> _Untersuchter Text_:
......

Foto: © GEPA 12Meter

Wer hat‘s erfunden?

Das österreichische Nationalteam – Spieler und ihr Trainer - steht nach dem verpatzten EM-Quali-Auftakt schwer in der Kritik.Der Urheber des Problems bleibt unbehelligt und gefällt sich mit erhobenem Zeigefinger.

Ein 12 Meter von Jürgen Pucher

 

Viel wurde in den letzten Tagen zum österreichischen Nationalteam und seinem blamablen Auftritt in Israel geschrieben und gesprochen. Fehlende Mentalität und Leidenschaft bemängelte etwa der Teamchef und in einem seiner üblichen Phrasendrescherinterviews versuchte Franco Foda in der ZiB 2 über seine eigenen Defizite und Probleme als Trainer einer Fußballmannschaft hinwegzureden. Der ansonsten immer sehr gut vorbereitete Armin Wolf ließ ihn – wohl ob der ein bisschen fehlenden Sachkenntnis – gewähren und zu Ende schwurbeln (>> Faktencheck ZIB2-Auftritt). Aber Franco Foda ist Franco Foda und daran wird sich wahrscheinlich in diesem Fußballzeitalter nichts mehr ändern, wie an dieser Stelle sehr treffend festgehalten wurde. Noch viel mehr muss man jetzt aber nach der Urheberschaft der ganzen Angelegenheit fragen.

......

> _Aufgabe 1_: Wiederholen Sie aus dem Kommentar über das österreichische Nationalteam wortgetreu alles von "Viel wurde in" bis hinunter zu "ganzen Angelegenheit fragen.".
> _Aufgabe 2_: In welcher Sendung gab Franco Foda laut dem Kommentar über das österreichische Nationalteam ein Interview?

> _Bereitgestellte Angaben_:
......

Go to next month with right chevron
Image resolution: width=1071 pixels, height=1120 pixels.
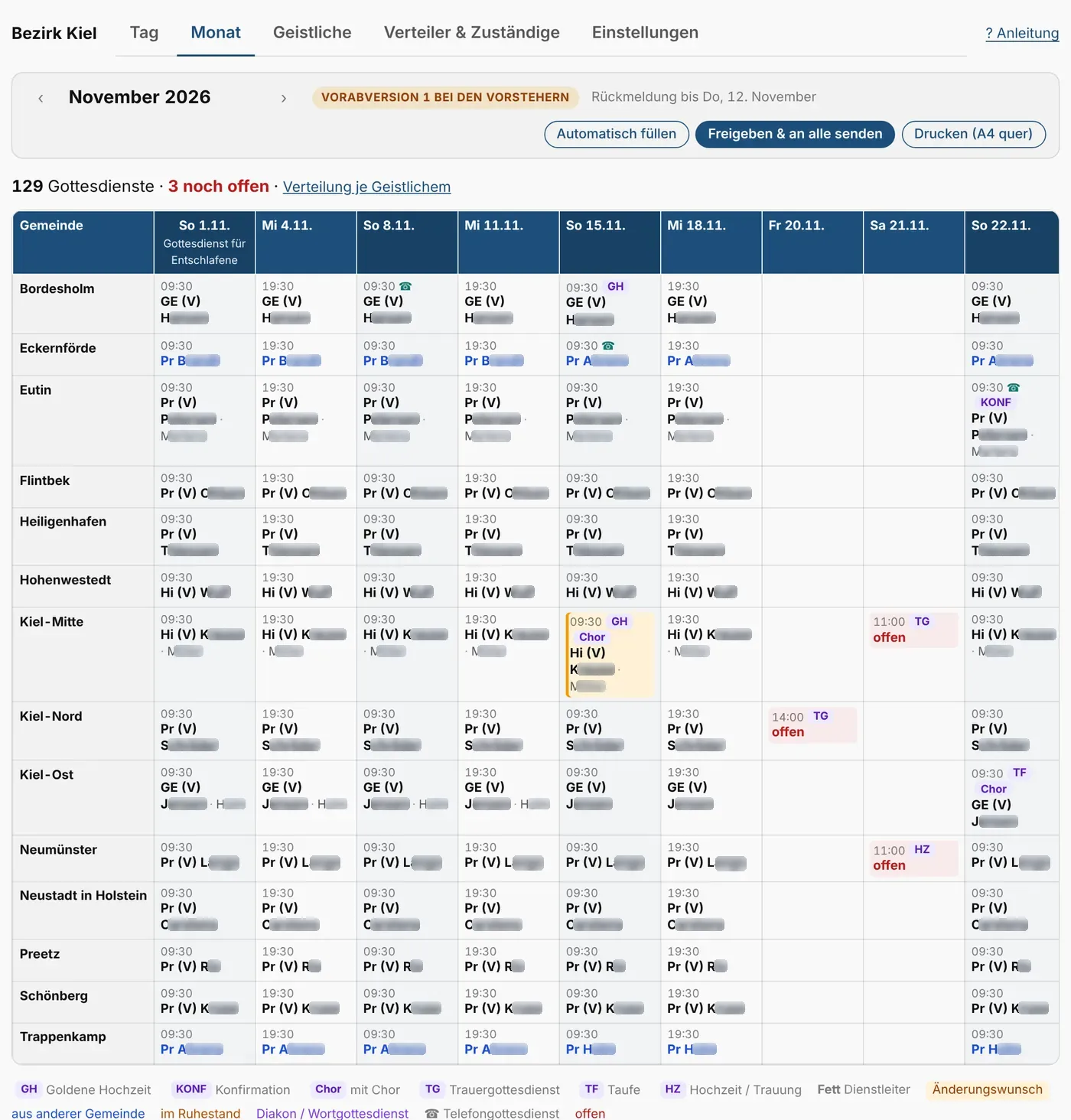pyautogui.click(x=284, y=98)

......

> _Antwort 1_:
Viel wurde in den letzten Tagen zum österreichischen Nationalteam und seinem blamablen Auftritt in Israel geschrieben und gesprochen. Fehlende Mentalität und Leidenschaft bemängelte etwa der Teamchef und in einem seiner üblichen Phrasendrescherinterviews versuchte Franco Foda in der ZiB 2 über seine eigenen Defizite und Probleme als Trainer einer Fußballmannschaft hinwegzureden. Der ansonsten immer sehr gut vorbereitete Armin Wolf ließ ihn – wohl ob der ein bisschen fehlenden Sachkenntnis – gewähren und zu Ende schwurbeln (>> Faktencheck ZIB2-Auftritt). Aber Franco Foda ist Franco Foda und daran wird sich wahrscheinlich in diesem Fußballzeitalter nichts mehr ändern, wie an dieser Stelle sehr treffend festgehalten wurde. Noch viel mehr muss man jetzt aber nach der Urheberschaft der ganzen Angelegenheit fragen.

> _Antwort 2_: In der ZiB 2.